Aggregate Lifecycle and Failure Semantics¶
Concept Position¶
flowchart TD
family["Python Programming"] --> program["Python Object-Oriented Programming"]
program --> module["Module 04: Aggregates, Events, and Collaboration Boundaries"]
module --> concept["Aggregate Lifecycle and Failure Semantics"]
concept --> capstone["Capstone pressure point"]
flowchart TD
problem["Start with the design or failure question"] --> example["Study the worked example and trade-offs"]
example --> boundary["Name the boundary this page is trying to protect"]
boundary --> proof["Carry that question into code review or the capstone"]
Read the first diagram as a placement map: this page is one concept inside its parent module, not a detached essay, and the capstone is the pressure test for whether the idea holds. Read the second diagram as the working rhythm for the page: name the problem, study the example, identify the boundary, then carry one review question forward.
Purpose¶
Define how aggregates behave under failure: conflicts, partial updates, and “what does it mean to be correct after an error?”
This core gives you a vocabulary for designing atomic-looking domain operations in a non-atomic language/runtime.
Where This Fits¶
Running example: a monitoring service that fetches metrics, evaluates rules, and emits alerts. In earlier modules we refactored toward a layered design (domain/application/infrastructure) with explicit roles.
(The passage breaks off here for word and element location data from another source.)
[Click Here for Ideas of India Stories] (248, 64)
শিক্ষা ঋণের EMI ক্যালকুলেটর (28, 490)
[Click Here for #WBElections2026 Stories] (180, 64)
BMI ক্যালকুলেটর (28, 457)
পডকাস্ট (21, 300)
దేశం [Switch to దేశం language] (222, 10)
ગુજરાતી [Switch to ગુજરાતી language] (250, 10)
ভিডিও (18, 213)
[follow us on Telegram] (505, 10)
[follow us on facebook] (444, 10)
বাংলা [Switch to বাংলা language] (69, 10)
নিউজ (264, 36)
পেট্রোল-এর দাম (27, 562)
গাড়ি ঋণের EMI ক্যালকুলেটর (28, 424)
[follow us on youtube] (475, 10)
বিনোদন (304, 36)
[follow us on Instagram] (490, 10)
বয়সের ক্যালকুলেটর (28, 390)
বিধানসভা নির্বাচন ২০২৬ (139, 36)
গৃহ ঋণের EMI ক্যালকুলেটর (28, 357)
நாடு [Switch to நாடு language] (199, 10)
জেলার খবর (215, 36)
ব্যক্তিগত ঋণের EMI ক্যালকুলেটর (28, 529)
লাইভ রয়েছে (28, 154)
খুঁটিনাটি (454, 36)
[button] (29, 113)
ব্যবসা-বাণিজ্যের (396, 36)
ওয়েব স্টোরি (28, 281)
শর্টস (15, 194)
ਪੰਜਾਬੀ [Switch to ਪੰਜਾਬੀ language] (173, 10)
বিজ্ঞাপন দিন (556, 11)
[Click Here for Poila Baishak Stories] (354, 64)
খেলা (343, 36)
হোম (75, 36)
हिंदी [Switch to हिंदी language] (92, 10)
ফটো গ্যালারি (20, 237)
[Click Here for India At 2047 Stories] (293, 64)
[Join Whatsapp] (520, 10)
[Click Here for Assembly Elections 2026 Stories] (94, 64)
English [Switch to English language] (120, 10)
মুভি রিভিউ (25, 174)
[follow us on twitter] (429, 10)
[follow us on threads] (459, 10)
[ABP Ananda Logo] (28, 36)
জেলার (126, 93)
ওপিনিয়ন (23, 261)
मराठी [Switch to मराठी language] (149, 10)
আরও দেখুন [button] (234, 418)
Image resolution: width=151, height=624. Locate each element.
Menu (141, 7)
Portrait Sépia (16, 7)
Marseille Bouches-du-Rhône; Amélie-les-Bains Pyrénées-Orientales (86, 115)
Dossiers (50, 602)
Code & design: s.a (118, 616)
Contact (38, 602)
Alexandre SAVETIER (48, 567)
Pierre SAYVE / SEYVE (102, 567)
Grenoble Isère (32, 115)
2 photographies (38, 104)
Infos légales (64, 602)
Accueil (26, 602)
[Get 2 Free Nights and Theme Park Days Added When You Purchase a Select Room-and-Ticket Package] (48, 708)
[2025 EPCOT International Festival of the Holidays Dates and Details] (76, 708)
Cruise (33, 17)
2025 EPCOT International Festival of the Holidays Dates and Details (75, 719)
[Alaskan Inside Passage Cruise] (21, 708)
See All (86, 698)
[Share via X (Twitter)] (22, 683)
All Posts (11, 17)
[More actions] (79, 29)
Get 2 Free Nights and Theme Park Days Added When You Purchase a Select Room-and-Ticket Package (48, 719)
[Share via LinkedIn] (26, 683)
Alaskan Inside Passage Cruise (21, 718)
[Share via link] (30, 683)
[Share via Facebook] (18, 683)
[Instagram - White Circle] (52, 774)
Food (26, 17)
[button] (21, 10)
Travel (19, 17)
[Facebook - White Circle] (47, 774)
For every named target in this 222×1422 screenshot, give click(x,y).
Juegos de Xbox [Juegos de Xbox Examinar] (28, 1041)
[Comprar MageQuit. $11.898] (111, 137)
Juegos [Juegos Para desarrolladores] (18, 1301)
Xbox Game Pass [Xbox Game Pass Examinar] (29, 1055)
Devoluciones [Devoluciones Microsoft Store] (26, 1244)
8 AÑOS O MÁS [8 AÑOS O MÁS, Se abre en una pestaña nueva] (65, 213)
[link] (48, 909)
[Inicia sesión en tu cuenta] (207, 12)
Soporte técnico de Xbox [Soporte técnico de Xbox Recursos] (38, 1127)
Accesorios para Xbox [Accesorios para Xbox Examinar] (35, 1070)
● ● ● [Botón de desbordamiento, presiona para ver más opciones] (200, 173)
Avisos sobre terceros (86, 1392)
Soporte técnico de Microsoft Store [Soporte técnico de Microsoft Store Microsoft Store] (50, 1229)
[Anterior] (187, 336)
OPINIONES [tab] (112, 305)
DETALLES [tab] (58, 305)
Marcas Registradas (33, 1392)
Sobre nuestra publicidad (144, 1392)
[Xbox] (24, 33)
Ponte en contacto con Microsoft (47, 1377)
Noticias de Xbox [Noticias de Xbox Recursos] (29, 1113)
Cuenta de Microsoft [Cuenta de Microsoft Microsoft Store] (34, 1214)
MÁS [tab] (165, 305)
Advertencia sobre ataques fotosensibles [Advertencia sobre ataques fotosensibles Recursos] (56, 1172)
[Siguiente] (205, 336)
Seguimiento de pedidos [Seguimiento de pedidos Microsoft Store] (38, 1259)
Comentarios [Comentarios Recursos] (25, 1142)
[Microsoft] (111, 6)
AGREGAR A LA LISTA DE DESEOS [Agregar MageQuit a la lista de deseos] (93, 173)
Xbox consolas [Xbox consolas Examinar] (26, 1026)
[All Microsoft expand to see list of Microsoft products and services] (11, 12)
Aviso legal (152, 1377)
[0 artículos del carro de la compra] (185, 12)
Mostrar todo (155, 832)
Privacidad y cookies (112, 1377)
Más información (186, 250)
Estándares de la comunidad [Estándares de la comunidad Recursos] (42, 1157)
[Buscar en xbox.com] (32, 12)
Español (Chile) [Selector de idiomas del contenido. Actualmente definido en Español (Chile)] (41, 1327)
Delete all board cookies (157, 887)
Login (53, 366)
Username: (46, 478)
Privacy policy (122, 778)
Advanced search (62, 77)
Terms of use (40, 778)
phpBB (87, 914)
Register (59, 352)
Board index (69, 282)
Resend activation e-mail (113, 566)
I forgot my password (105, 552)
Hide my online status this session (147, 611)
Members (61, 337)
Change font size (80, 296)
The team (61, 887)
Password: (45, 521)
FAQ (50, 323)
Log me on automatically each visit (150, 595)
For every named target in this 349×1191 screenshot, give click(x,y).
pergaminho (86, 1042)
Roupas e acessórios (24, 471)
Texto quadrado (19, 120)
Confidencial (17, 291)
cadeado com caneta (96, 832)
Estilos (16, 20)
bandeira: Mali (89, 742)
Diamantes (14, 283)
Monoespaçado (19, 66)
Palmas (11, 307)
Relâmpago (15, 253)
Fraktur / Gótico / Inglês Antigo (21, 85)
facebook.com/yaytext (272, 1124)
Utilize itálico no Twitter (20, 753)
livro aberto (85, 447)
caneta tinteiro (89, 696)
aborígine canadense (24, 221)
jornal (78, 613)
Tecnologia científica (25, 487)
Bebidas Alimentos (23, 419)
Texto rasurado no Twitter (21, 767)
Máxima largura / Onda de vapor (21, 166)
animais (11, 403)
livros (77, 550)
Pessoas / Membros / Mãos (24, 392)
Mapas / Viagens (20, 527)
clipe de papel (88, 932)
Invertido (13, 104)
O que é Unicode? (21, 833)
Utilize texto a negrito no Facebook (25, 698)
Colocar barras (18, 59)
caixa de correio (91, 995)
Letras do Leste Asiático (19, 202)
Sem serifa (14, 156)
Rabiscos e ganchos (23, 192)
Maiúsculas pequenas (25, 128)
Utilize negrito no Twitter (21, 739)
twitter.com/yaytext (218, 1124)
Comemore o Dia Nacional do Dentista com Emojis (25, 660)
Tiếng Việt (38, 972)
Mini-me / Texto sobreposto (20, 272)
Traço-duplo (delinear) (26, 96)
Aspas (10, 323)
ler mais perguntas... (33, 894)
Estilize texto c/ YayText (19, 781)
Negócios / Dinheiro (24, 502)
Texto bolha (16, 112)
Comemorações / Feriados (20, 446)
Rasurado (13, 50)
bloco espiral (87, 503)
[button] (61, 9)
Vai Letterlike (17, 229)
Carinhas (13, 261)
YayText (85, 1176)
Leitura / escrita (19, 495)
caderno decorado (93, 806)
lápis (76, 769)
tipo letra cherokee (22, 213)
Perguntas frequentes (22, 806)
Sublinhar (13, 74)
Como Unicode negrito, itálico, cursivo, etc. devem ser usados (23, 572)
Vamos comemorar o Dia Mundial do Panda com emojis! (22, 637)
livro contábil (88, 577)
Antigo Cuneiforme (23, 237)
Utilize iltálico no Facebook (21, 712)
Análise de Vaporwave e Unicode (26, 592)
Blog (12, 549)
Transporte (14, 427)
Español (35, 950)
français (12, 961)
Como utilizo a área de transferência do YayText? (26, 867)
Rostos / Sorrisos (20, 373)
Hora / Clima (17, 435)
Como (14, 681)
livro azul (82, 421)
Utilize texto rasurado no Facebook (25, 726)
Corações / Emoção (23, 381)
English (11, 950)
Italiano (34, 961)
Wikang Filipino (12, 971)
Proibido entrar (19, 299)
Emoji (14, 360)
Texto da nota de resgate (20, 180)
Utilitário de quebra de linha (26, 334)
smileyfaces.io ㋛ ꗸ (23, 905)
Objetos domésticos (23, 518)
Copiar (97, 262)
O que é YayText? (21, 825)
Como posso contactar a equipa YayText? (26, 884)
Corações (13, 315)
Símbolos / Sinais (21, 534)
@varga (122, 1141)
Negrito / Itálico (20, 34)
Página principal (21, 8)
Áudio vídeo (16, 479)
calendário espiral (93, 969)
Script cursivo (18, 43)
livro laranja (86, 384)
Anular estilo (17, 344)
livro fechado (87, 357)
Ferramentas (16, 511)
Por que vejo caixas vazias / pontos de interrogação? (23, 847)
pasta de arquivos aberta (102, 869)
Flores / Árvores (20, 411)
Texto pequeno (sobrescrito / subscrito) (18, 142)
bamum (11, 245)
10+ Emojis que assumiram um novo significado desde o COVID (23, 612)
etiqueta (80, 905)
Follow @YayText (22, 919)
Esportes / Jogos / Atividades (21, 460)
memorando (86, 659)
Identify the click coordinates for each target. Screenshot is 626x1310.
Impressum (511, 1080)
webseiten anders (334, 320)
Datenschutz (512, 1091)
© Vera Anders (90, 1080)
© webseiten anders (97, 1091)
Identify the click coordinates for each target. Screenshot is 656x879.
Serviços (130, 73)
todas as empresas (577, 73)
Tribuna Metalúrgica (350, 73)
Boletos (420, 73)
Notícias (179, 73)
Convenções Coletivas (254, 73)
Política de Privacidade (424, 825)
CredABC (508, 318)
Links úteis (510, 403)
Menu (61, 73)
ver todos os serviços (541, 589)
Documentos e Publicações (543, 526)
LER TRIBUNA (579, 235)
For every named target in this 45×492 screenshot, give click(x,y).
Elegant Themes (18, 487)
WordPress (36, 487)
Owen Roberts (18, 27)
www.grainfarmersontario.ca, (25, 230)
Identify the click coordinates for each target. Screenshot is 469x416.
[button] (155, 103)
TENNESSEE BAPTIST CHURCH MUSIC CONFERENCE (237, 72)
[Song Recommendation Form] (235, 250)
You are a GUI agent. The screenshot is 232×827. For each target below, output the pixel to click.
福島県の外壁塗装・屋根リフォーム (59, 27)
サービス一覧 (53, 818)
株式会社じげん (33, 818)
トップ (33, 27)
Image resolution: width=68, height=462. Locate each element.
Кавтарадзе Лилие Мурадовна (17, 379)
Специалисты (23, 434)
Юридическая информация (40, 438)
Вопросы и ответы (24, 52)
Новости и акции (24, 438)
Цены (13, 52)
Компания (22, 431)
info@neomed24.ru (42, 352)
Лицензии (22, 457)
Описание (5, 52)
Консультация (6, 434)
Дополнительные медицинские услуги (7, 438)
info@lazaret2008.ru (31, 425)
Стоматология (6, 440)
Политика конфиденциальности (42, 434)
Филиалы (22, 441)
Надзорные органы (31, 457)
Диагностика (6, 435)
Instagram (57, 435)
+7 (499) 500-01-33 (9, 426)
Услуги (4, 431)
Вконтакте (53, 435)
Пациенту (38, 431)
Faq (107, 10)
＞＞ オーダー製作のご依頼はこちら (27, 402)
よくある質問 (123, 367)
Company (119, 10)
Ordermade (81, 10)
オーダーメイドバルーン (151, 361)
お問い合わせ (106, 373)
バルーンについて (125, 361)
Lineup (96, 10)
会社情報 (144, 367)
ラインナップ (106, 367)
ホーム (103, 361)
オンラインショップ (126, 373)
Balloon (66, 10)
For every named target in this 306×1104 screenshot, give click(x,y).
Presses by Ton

From M03 onward, we tighten data integrity and lifecycle semantics so the system stays correct under change.
1. Domain Operations Should Be Atomic in Meaning¶
An operation like “retire a rule” should either: - succeed completely, or - fail without changing the aggregate.
Even in Python (without transactions), you can design for atomic meaning by: - computing changes first, - then applying them in a small, non-failing block, - or using immutable replacements (common with frozen dataclasses).
2. Versioning and Optimistic Concurrency (Conceptual)¶
If aggregates are persisted, two writers can race.
A common pattern:
- aggregates have a version number,
- repository save checks the expected version,
- if mismatch, raise ConcurrencyConflict.
Even if you don’t implement it now, teaching it helps learners reason about correctness under concurrency.
3. Failure Taxonomy: Domain vs Infrastructure¶
Classify failures:
- Domain failures: invariant violation, not found, illegal transition.
- These should be deterministic and testable.
- Infrastructure failures: I/O errors, timeouts, storage unavailable.
- These are environmental and must be handled at the application boundary.
Your domain objects should not swallow infrastructure failures; they should not depend on I/O.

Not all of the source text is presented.